Atene, sabato 28 dicembre 2019.- Provo stupore, ammirazione, brividi sulle pendici meridionali dell’Acropoli. Tappa obbligatoria: visita al teatro di Dioniso. Sì, è stato qui che furono rappresentate per la prima volta le tragedie di Eschilo, Sofocle ed Euripide. Cito, o canto piuttosto, alcuni versi del primo stasimo dell‘Antigone di Sofocle:
πολλὰ τὰ δεινὰ κοὐδὲν ἀνθρώπου δεινότερον πέλει.
τοῦτο καὶ πολιοῦ πέραν πόντου χειμερίῳ νότῳ
χωρεῖ, περιβρυχίοισιν
περῶν ὑπ᾽ οἴδμασιν.
Ascolto per un po‘ l’eco della propria voce, i riverberi di quasi tre milleni di storia umana… Poi cade il silenzio. Si respira un’aria falsamente fiduciosa in quello stasimo, mi pare. Dietro questo rigore, quest’iperbolico slancio dell’uomo che vuole vedersi padrone assoluto della terra si nasconde il dissidio totale tra gli esseri umani, l’assenza di riconciliazione tra le figure della tragedia, essendo Creonte ed Antigone in primis irrimediabilmente intrecciati in un contrasto aspro, crudele, senza la minima possibilità di una risoluzione vivibile. Nessuna pace dopo tanta guerra!

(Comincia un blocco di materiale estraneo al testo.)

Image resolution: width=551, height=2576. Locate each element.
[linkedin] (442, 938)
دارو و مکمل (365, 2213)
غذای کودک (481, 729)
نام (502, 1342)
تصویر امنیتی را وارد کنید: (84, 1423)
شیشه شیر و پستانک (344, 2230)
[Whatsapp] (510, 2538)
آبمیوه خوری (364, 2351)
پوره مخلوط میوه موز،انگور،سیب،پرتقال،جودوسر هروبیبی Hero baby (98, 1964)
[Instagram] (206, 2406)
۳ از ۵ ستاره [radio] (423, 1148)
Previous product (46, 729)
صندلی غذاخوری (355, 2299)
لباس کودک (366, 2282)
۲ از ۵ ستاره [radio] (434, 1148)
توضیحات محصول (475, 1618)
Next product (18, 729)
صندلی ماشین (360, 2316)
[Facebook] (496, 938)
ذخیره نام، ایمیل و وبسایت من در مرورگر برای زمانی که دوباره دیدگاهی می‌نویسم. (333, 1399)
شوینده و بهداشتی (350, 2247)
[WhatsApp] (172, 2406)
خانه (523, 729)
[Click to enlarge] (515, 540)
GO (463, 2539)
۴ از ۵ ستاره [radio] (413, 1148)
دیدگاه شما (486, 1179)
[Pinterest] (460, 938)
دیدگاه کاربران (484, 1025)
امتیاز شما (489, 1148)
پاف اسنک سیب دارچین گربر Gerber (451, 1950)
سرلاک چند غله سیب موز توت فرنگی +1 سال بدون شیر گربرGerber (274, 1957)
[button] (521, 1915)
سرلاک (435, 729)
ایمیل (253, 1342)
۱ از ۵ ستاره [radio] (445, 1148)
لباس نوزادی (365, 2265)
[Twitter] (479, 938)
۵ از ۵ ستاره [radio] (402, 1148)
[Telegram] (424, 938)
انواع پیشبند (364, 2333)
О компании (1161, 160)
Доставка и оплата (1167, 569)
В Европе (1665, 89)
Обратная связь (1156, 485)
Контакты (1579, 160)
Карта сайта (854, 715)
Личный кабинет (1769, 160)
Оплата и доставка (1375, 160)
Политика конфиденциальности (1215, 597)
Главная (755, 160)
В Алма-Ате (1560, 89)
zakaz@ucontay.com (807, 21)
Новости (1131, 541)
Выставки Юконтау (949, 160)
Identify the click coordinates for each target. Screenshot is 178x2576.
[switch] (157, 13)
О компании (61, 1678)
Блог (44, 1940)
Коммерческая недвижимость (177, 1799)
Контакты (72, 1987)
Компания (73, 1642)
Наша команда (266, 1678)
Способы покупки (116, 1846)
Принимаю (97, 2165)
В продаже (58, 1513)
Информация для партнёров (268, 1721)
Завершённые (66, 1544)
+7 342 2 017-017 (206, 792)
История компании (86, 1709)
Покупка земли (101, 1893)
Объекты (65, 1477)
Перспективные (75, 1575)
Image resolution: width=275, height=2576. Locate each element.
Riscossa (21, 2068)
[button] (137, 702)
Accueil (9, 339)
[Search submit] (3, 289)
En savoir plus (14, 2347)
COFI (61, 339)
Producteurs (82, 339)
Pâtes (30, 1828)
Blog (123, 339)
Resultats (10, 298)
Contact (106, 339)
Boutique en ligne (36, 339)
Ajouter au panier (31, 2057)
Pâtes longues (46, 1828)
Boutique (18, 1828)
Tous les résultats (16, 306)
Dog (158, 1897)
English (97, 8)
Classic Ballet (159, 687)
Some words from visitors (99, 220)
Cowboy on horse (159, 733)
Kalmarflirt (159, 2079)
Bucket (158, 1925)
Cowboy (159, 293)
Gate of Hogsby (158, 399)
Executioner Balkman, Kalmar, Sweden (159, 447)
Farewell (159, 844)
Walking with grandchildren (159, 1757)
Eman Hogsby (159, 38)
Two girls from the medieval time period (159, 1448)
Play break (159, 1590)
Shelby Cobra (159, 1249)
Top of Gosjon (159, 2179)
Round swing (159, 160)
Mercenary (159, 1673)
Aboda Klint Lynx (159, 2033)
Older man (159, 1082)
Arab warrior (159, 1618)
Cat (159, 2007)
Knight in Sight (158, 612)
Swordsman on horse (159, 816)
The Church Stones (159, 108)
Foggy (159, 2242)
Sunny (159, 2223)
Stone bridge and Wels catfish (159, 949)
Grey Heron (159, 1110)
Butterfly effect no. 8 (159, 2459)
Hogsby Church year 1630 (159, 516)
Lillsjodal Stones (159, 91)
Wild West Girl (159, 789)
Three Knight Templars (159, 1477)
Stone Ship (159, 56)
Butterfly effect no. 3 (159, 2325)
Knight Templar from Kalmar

Rientriamo in albergo sul tardi. Sul cellulare ricevo un messaggio dal Piemonte. Raffaella Romagnolo ha lasciato proprio oggi un post bellissimo sul suo blog che tratta il tema della riconciliazione, quella cosa che sembra impossibile in contesti come quello dell‘Antigone di Sofocle. Lo leggo subito:
RICONCILIAZIONE
Una cosa da tenere.
Berlino, giovedì 25 aprile, presentazione di Bella ciao, che è la versione tedesca del mio Destino. Ripeto: 25 aprile, Berlino, Bella ciao. Coincidenze che, in un romanzo, sarebbero effettacci da quattro soldi, roba che un editor segnerebbe con la matita rossoblù, ma la vita se ne infischia della Letteratura.La sala è piena. Traduzione simultanea, calici di vino rosso, pile di libri. Per loro è un giovedì sera qualunque, la settimana lavorativa quasi finita, un po’ di svago intelligente. Per me è il 25 aprile. Così racconto della Benedicta. Ha il suo bello spazio, nel romanzo. «Il più grande eccidio di partigiani della storia italiana» dico. Entro nei dettagli. Immagino che la traduzione simultanea spari nelle orecchie dei presenti parole come rastrellamento e fossa comune. Intanto io penso Berlino e 25 aprile. Mi trema la voce, ma vado avanti.
Alla fine della serata si avvicina un uomo. Intorno ai cinquanta, suppergiù la mia età. «A mio padre sarebbe piaciuto questo incontro» dice. Capisco che il padre è morto. «Era un soldato della Wehrmacht» aggiunge, e io sento tutto il coraggio che gli ci vuole, in un giovedì sera di fine aprile, profumo di fiori e l’aria tiepida di un’estate che arriva anzitempo, per prendere la vita di suo padre e depositarla nelle mani di un’estranea. «Voleva la riconciliazione» conclude. Ha un bell’italiano, dice proprio così: riconciliazione. Pace, dopo tanta guerra. Quella parola me la porto dietro, me la tengo stretta.